**Provided passage:**
* * *

# Vampire seeks governor's job



## Nachtwächter (Dec 9, 2005)

* Vampire seeks governor's job *

_1 hour, 34 minutes ago_

Minnesota voters, who eight years ago elected a former professional wrestler as their governor, may find a self-proclaimed vampire on the ballot for the office this year.

"Politics is a cut-throat business," said Jonathan "The Impaler" Sharkey, who said he plans to announce his bid for governor Friday on the ticket of the Vampyres, Witches and Pagans Party.

Like Jesse "The Body" Ventura, who was elected governor as an independent in 1998, the 41-year-old Sharkey once was a wrestler, although he spent his time "The Unholiest of Kings: Tarantula" on obscure professional circuits.

"I'm a Satanist who doesn't hate Jesus," Sharkey told Reuters. "I just hate God the Father."

However, he claims to respect all religions and if elected, will post "everything from the Ten Commandments to the Wicca Reed" in government buildings.

Sharkey also pledged to execute convicted murders and child molesters personally by impaling them on a wooden pole outside the state capitol.

Sharkey told the Minneapolis Star Tribune that he's a vampire "just like you see in the movies and TV."

* * *

**Requirement:**
Resume the forum post about the self-proclaimed vampire running for Minnesota governor, picking up after its last sentence.

**Supplied information:**
* * *

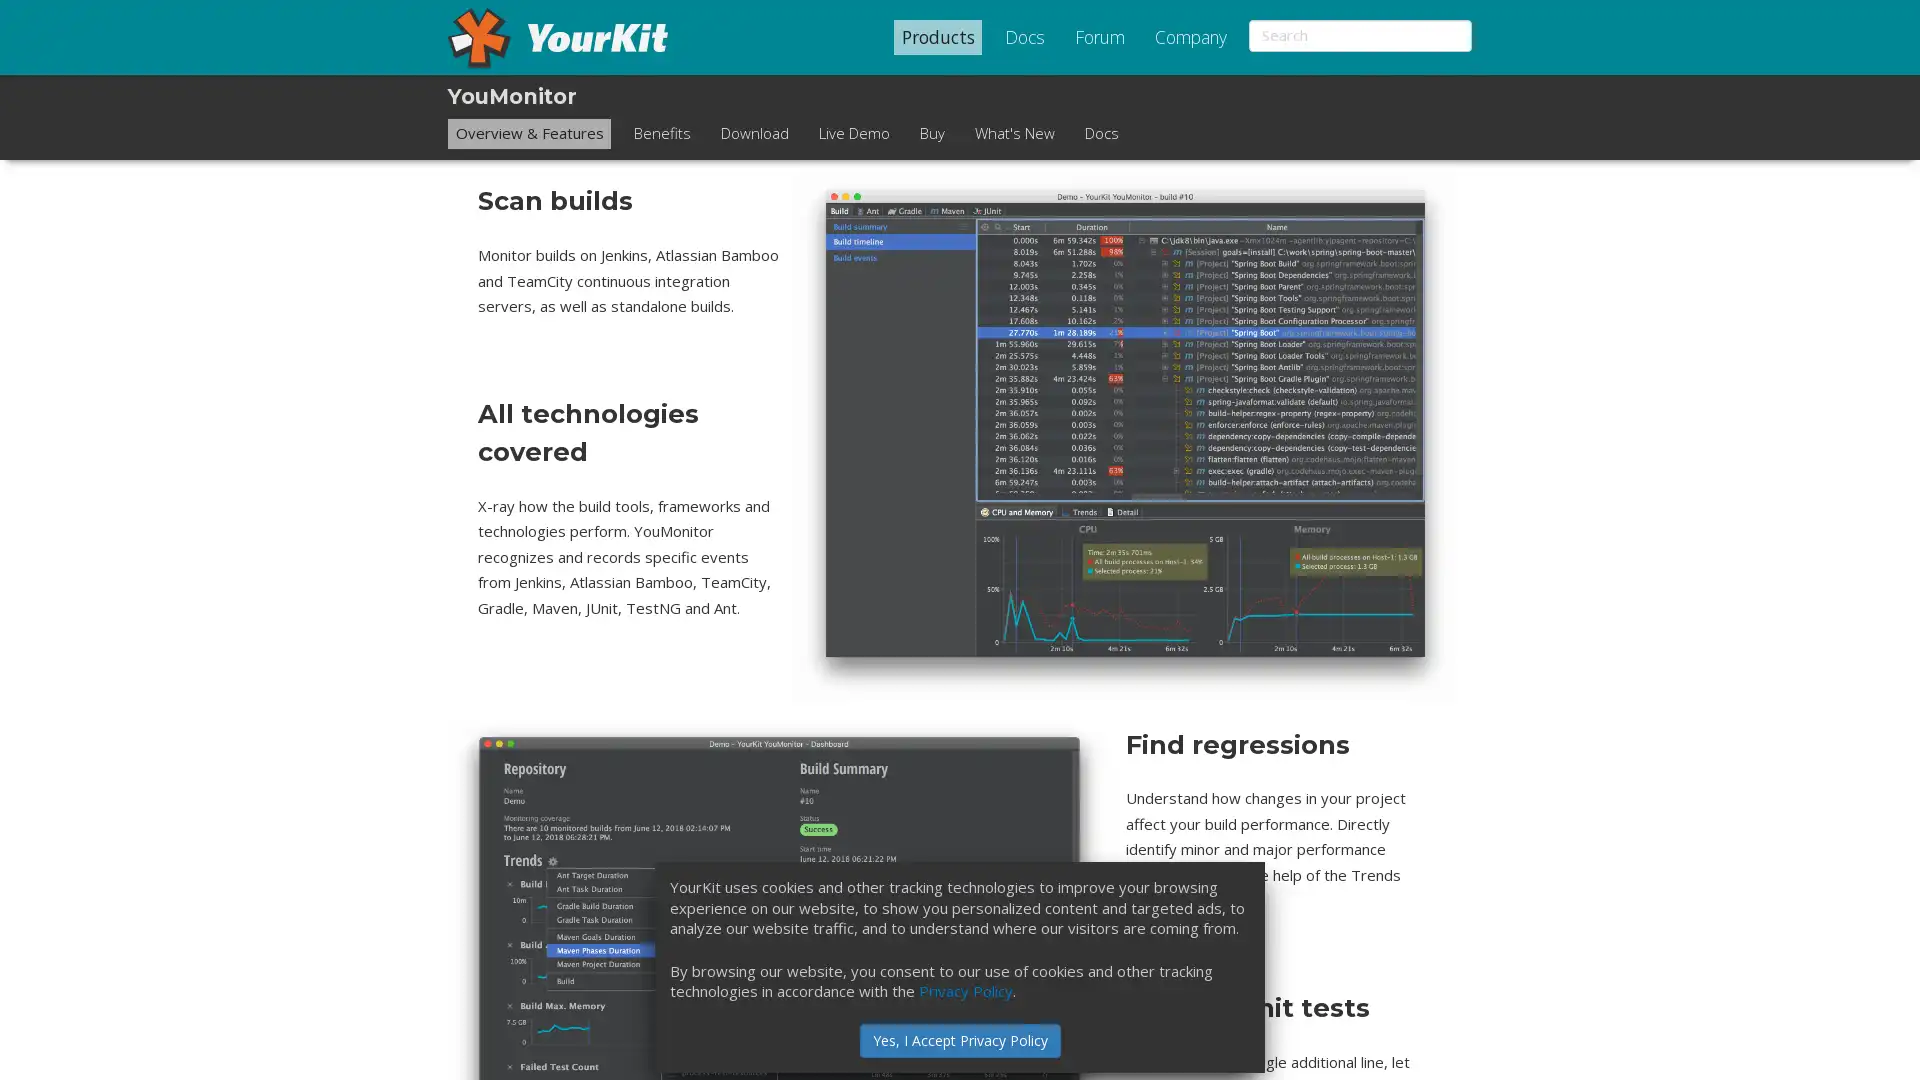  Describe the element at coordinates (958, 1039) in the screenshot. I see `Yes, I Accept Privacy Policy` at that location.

* * *

**Task output:**
"I sink my fangs into the neck of my donor ... and drink their blood," he said, adding that his donor is his wife, Julie.

The field for the governor's race in Minnesota is far from complete. Republican incumbent Tim Pawlenty is widely expected to seek another term in November and his Democratic opponent has not been determined.

Sharkey said he planned to announce his candidacy Friday -- the 13th -- because that was "my lucky number."


----------



## rscalzo (Sep 16, 2005)

Sounds like most of the politicians in New Jersey...


----------



## dcs2244 (Jan 29, 2004)

sounds like most politicians, period.


----------



## CJIS (Mar 12, 2005)

:hmmm: I guess instead of sucking the blood out of you they plan to suck the money out of you.


----------



## lokiluvr (Dec 30, 2004)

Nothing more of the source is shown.